Mr Lenderking's meetings "will focus on ensuring the regular and unimpeded delivery of commodities and humanitarian assistance throughout Yemen, promoting a lasting ceasefire and transitioning the parties to a political process", the State Department said.
The war started in 2015 when the Iran-aligned Houthi rebels took control of the capital, ousting the internationally recognised government. A Saudi Arabia-led military coalition intervened at the government's request.

Yemen is currently suffering from the world’s worst humanitarian standards, according to the United Nations, with about 80 per cent of the country's population of 29 million requiring aid and 13 million facing starvation.

Mr Lenderking's visit comes a day after Iran's Foreign Minister Javad Zarif met Houthi rebel spokesman Mohammed Abdul Al Houthi in Oman on Wednesday.

In his meeting, Mr Zarif reiterated Tehran's support for a ceasefire and a return to talks to end the country's long conflict, the Iranian Foreign Ministry said.

On Tuesday, Saudi Crown Prince Mohammed bin Salman called on the Houthis to stop fighting and start peace negotiations.

The Houthi spokesman and other leaders of the rebel group live in exile in Muscat.

Since taking office in January, US President Joe Biden has made Yemen a priority and he appointed Mr Lenderking as the first envoy to the country to help revive stalled UN efforts to end the conflict.

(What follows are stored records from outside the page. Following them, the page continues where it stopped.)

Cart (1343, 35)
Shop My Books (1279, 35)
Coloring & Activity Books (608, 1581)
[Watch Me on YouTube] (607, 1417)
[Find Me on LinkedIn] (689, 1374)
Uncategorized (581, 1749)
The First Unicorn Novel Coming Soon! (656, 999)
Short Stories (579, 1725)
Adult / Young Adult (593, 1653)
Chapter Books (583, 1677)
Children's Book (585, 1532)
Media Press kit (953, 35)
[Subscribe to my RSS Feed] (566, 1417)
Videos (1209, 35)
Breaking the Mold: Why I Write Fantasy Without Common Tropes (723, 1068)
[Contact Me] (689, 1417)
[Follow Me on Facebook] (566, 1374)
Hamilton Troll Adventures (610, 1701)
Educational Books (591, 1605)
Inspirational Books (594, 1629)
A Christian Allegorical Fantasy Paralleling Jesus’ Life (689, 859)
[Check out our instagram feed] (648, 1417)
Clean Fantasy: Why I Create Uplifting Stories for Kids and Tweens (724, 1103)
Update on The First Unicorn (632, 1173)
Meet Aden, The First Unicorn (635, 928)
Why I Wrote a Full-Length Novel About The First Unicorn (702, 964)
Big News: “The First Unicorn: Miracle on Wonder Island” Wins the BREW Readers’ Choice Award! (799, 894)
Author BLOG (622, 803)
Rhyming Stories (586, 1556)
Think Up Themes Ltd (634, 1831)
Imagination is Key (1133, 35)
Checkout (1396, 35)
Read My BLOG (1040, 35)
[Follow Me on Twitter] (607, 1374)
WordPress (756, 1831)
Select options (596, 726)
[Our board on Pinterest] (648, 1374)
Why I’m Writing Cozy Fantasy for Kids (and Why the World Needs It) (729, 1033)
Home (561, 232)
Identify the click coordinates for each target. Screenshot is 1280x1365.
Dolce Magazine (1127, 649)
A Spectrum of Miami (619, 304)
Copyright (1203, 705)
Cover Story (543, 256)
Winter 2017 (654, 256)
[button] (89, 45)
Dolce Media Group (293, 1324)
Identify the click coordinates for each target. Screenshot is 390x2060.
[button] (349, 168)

Saudi Arabia proposed a comprehensive ceasefire and a return to the negotiating table, a proposal that the Houthis immediately rejected, saying a blockade on the country must first be lifted.

De-escalation efforts come as the war in Yemen flared anew in the past two months with a rebel campaign to seize Marib city, the government's last stronghold in the north.

Mr Lenderking "will build on the international consensus to halt the Houthi offensive on Marib, which only worsens the humanitarian crisis threatening the Yemeni people", the State Department said.

Last week, Mr Lenderking called the battle for the Marib region the single biggest threat to peace efforts. He said Iran's support for the Houthi movement was "quite significant and it's lethal". Iran denies supporting the Houthis.